🤖 AI Summary
This work addresses the challenge of generating high-quality synthetic electronic health records (EHRs) in privacy-sensitive, cross-hospital settings where sharing real EHR data is infeasible. Existing federated generative approaches struggle with the high-dimensional sparsity of EHRs and inter-institutional data heterogeneity, often leading to model collapse. To overcome these limitations, we propose FedEHR-Gen, the first federated temporal EHR synthesis framework tailored for distributed hospitals. Our method employs a two-stage paradigm: first, a federated autoencoder maps EHRs into a compact latent space with a layer-wise matching aggregation mechanism to align encoders across sites; then, a federated temporal conditional variational autoencoder (TCVAE) equipped with distribution-aware aggregation is trained in this aligned latent space to stably generate realistic sequences.
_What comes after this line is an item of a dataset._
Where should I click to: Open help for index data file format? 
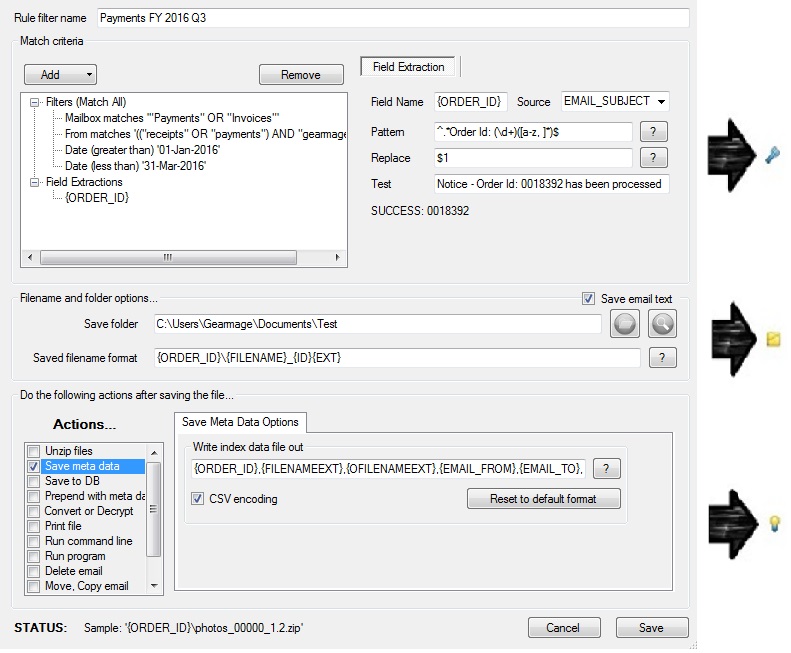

Experiments on eICU and MIMIC-III demonstrate that FedEHR-Gen achieves synthetic data fidelity, utility for downstream tasks, and privacy guarantees comparable to centralized training, significantly outperforming existing federated baselines.
📝 Abstract
Synthetic Electronic Health Record (EHR) generation provides a promising avenue for data augmentation and cross-hospital modeling in privacy-constrained healthcare settings. However, most existing EHR generative models are centralized and require pooling data across hospitals, which is often infeasible when real-world data sharing is restricted. While federated EHR generation offers a natural solution, direct federated modeling often collapses or diverges due to the high dimensionality, sparsity, and cross-hospital heterogeneity of EHR data. In this work, we propose FedEHR-Gen, the first federated framework for synthetic time-series EHR generation across distributed hospitals. FedEHR-Gen uses a two-stage learning paradigm. First, we introduce a federated autoencoder that projects high-dimensional and sparse EHR features onto a compact latent space. To ensure semantic consistency across hospitals, we develop a layer-wise matching aggregation mechanism that aligns local encoders into a unified global latent space. Second, operating on this aligned latent space, we train a federated temporal conditional variational autoencoder (TCVAE) with distribution-aware aggregation, enabling stable temporal generative modeling under severe cross-hospital heterogeneity. Extensive experiments on the eICU and MIMIC-III datasets demonstrate that FedEHR-Gen achieves generation fidelity, downstream utility, and privacy risk comparable to centralized training, while consistently outperforming the standard federated baseline.